Summer Warnings: A Cautionary Tale of the 'Great Imitator'
Lyme disease had been masquerading as a litany of other health issues for years, until Slater Lawrence finally got wise in time to take back control.
All was well with the world, until it wasn’t. And I’m not referring to COVID-19.
Seemingly overnight, I had lost my balance and motor skills. Sensory processing became increasingly pronounced. I could not recognize familiar faces, follow television narratives, or even identify known scents. I would suddenly become violently sick from eating any sugar. I became sensitive to light and sound, and my inability to retrieve words and form basic sentences was increasingly pronounced and disconcerting. After being misdiagnosed for years—everything from multiple sclerosis to Lou Gehrig’s disease—a spinal tap revealed I had Lyme-induced encephalitis, or neuroborreliosis—in other words, Lyme disease.
According to the Centers for Disease Control and Prevention (CDC), Lyme disease is the fastest growing vector-borne infectious disease in the United States, with over 476,000 new cases each year. It is in all 50 states, being most prevalent in the Northeast, (where it was first identified in Lyme, Connecticut), and it has been spreading to other regions with the climate shift to warmer winters. It has also been identified in 80 countries.
The basics of Lyme disease are as follows: a host is infected with a spirochete bacterium called Borrelia Burgdorferi which is transmitted, in any season, by the blacklegged tick, or deer tick, which also travels on birds and small mammals. Unbeknownst to me, I became one of those unfortunate hosts, and after finally being diagnosed, I fanatically combed through my medical records to figure out when I contracted Lyme disease.

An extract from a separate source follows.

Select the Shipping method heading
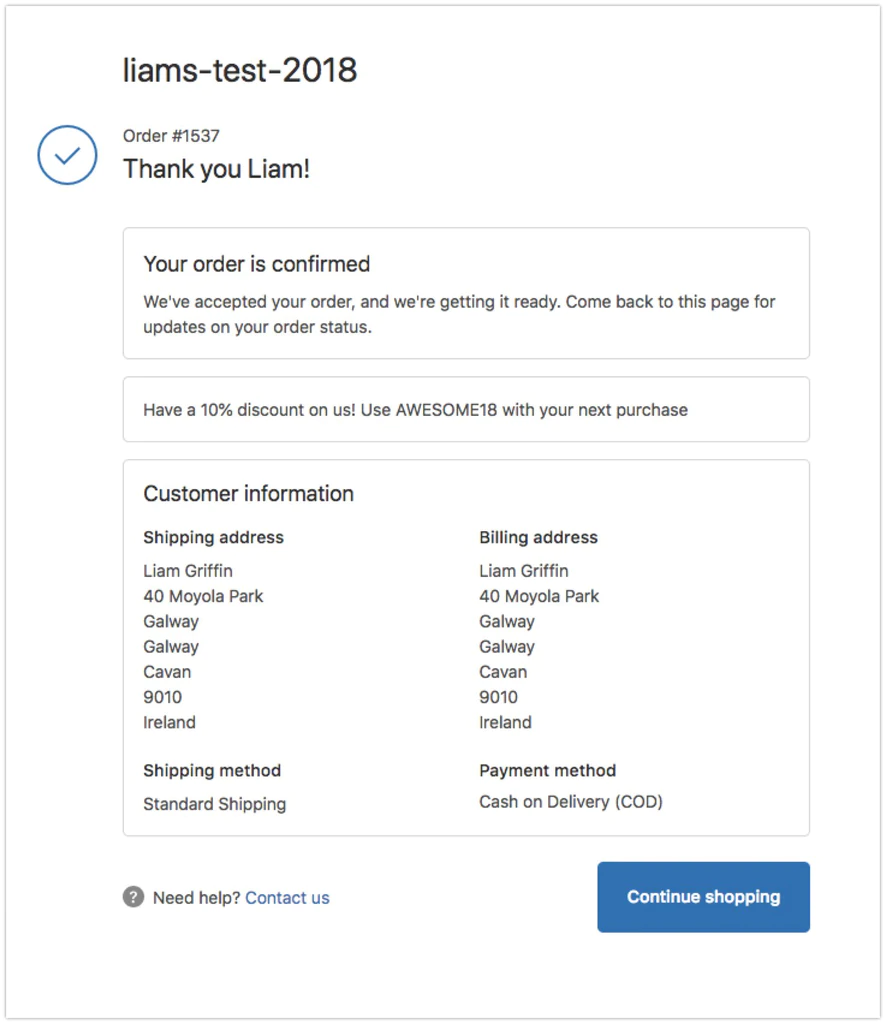This screenshot has height=1024, width=886. (x=212, y=770)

Ultimately, I concluded the timeline corresponded with my time in Nantucket, Massachusetts, when, in retrospect, I had displayed the archetypal bull's-eye rash exhibited in only 50 percent of infected patients.
Similar to syphilis in the 19th century, Lyme disease has been nicknamed the “great imitator” due to its vast ranging symptomatology, where its expression in each individual can be vastly dissimilar and seemingly unassociated.
Although Lyme disease is commonly recognized for its physical symptoms, it can also affect one’s autonomic, central, and peripheral nervous systems. Neurocognitive symptoms can range from concentration issues, slurred speech to facial paralysis, while quintessential physical symptoms include extreme fatigue, migrating joint pain, and flu-like symptoms.
In my case, I had alarming “brain fog,” unparalleled confusion, and memory loss that emulated dementia. Due to the inflammation predominantly in the left side of my brain, I had considerably reduced mobility on the right side of my body. Most vexing, however, was my arduous struggle to articulate and convey my thoughts.
What I didn’t know when I contracted Lyme disease was that diagnosing tick-borne illnesses are regrettably confounded by several variables, including an unflattering stigma, a lack of trained or “Lyme-literate doctors,” and disingenuous health professionals advocating pseudo medicine. In my view, however, the most detrimental are health agencies’ inadequate designation of Lyme disease as an autoimmune disease, thereby hindering a more comprehensive and holistic approach to address myriad serious Lyme-related conditions.
In my case, I found doctors ill-equipped to diagnose and treat severe cases of Lyme disease, which ultimately thwarted an accurate diagnosis for a very difficult two years of my life. Multiple doctors in every specialty repeatedly dismissed my complaints as depression or suggested it was “all in my head.” This echoed in my psyche, where I became bewildered, at best, and overwhelmingly demoralized in my darkest days.
After years of navigating my condition, I know firsthand how difficult it is to grasp the profound effects of a small tick with Lyme disease.
The consequential neurological deficits stole my confidence and took the one thing I cannot take back: time. However, Lyme disease has given me one invaluable attribute I will never lose and will always cherish: perspective. This is why I am on the Junior Board of the Global Lyme Alliance to generate awareness, address falsehoods, and encourage vigilance to help others.
With tenacity, conviction, and steadfastness, I believe anyone can help overcome the effects of Lyme disease.